Columna de Joaquín Trujillo: Batman

The Batman 2. Foto Instagram.


Desde su primera aparición en 1939, el superhéroe sin poderes extraordinarios, pero sí provisto de una fortuna para impartir justicia (o, mejor dicho, adelantarse a la perpetración de la injusticia) al margen de la pesada y a veces corrupta burocracia, se constituyó en un éxito del comic, las series de televisión y sus secuelas en el cine. Y, como toda creación espectacular, se rodeó de un elenco de figuras, comparsas unas y villanas otras, que fueron completando su oscuro universo.

Sin embargo, poco a poco el yacimiento pierde su primer potencial. Es el sino de los personajes y sus tramas.

Un espectáculo se agota cuando los personajes que lo protagonizan sirven para cualquier trama y las tramas, se hacen cada vez más insólitas, enrevesadas, intoxicadas de giros inesperados.

Ocurrió con la deriva del teatro clásico griego, los melodramas de la burguesía, los guiones de Hollywood.
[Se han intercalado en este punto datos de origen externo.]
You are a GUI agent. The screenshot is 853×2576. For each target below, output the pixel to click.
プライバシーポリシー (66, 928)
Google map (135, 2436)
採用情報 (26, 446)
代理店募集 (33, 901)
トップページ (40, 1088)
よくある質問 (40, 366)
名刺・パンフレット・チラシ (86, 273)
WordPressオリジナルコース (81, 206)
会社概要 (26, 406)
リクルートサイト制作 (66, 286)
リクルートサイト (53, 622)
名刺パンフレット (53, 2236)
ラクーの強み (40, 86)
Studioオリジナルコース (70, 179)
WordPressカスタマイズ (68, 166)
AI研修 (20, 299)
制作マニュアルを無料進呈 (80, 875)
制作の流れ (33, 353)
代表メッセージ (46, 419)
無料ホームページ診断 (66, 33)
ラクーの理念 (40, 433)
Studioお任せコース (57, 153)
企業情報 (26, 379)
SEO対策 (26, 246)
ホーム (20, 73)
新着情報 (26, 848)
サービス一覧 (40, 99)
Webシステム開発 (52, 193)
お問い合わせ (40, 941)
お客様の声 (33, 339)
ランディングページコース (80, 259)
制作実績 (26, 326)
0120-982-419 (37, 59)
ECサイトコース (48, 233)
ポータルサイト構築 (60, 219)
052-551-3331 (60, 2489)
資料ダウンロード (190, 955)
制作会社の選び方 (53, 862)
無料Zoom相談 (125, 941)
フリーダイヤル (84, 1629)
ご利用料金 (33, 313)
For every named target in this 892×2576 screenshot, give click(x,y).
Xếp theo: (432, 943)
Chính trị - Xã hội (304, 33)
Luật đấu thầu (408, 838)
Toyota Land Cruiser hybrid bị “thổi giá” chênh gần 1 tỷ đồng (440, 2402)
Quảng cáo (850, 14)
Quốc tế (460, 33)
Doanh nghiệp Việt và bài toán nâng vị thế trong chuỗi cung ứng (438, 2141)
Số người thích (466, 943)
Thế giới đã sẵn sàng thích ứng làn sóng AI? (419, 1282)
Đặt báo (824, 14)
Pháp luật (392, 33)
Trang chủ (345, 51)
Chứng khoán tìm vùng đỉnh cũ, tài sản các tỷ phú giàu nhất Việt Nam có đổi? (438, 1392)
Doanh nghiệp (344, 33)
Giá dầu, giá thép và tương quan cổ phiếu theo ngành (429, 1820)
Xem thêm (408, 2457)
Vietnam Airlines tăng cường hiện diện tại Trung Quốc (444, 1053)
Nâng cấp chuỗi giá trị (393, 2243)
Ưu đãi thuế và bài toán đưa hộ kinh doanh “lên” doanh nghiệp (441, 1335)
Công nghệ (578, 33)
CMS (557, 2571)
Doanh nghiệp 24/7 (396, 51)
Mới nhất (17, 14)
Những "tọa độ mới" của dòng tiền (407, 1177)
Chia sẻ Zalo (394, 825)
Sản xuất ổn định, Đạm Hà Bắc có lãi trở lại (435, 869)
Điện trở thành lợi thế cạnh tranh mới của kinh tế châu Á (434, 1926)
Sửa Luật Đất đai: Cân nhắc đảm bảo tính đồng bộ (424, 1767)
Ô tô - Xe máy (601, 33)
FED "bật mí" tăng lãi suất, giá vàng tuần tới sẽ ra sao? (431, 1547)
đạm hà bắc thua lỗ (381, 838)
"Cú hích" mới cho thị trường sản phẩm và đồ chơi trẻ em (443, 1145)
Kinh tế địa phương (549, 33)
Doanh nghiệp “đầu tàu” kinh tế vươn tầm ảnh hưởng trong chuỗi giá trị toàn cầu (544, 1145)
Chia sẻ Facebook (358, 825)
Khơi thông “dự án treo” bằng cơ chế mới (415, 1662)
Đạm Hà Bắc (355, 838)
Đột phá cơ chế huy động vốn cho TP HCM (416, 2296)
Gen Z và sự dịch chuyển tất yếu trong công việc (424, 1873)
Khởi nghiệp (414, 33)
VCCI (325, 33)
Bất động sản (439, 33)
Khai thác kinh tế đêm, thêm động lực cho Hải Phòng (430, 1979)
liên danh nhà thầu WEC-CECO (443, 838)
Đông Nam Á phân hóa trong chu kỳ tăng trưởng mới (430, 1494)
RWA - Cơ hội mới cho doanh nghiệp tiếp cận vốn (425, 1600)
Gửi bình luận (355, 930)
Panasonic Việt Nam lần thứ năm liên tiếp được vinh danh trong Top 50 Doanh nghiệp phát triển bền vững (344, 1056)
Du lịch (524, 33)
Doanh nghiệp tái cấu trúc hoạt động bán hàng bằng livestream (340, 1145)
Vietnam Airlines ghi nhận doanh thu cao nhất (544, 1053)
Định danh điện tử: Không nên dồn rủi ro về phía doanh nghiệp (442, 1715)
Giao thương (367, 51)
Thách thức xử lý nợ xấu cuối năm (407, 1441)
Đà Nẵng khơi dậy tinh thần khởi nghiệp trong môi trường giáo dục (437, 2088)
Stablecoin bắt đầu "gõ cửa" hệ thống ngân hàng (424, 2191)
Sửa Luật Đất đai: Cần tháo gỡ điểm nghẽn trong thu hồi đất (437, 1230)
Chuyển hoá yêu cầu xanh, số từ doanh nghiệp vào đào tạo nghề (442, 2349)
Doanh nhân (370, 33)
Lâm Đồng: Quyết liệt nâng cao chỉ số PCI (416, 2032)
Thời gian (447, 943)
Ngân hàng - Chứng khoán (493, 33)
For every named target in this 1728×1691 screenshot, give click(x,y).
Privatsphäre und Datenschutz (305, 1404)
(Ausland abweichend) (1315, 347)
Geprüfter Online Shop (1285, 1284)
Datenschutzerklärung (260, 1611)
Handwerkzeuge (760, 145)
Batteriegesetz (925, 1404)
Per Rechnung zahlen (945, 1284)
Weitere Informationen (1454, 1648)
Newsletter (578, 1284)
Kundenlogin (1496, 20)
Por ejemplo, la Electra de Esquilo o Sófocles, de ser una digna columna clavada entre el festín abyecto de los asesinos del rey Agamenón, acabará transformada, con Eurípides, en una ruidosa e intrigante pleitera, dispuesta a darle tiraje a cualquier chispa de sublevación.

Los matrimonios malavenidos de los dramas y novelas del siglo XIX quedarán reciclados en unos meros espejos que semana tras semana reactualizaban la aburrida realidad de su público de latencias entibiadas.

Los superhéroes del cine serán tan “humanizados” (esta expresión por sí sola adelanta ya la debacle) que quedarán reducidos a una madeja de cuestionamientos existenciales baratos, internándose en la sordidez propia de estos embrollos.

Si Shakespeare tuvo el gran mérito de plagar el mundo de personajes antes desconocidos y que, de alguna manera, siempre estuvieron ahí, la gran época que inauguró parece incapaz de hallar herederos para su persistencia. Las tramas forzadas exprimen los viejos personajes por si dieran un último suspiro (y que, obviamente, un público de complacientes invoca).

El relevo es de baja ley y el casting funciona apenas. Algo similar sucede con los conceptos que organizan la pugna política o, lo que es lo mismo, su drama. Han quedado vacíos, no movilizan ni siquiera a quienes alguna vez les hubieran sacrificado la vida (sin lograrlo, gracias al cielo).

Pocos personajes se quedan. Pocas tramas insisten en ofrecer sentido. Y si parece ocurrir, es a la fuerza, con atosigante efecto especial (de esos que la viejas películas reservaban para el climax), derroche de recursos, exceso de postproducción, es decir, escaso arte (no precisamente en el sentido griego de “tekné”) y menos talento.

La creación de nuevos personajes, suficientemente persuasivos para quedarse un buen tiempo entre nosotros, antes, claro está, de quedar mustios por la ausencia de inventiva, resulta un inquietante síntoma. Porque, mientras tanto, la necesidad de sacar provecho va reciclando buenos para que sean malos y malos para que, desde algún punto de vista retorcido, parezcan buenos, víctimas odiosas de tan impotentes. Ya había advertido el sabio Goethe contra estas dialécticas vacías.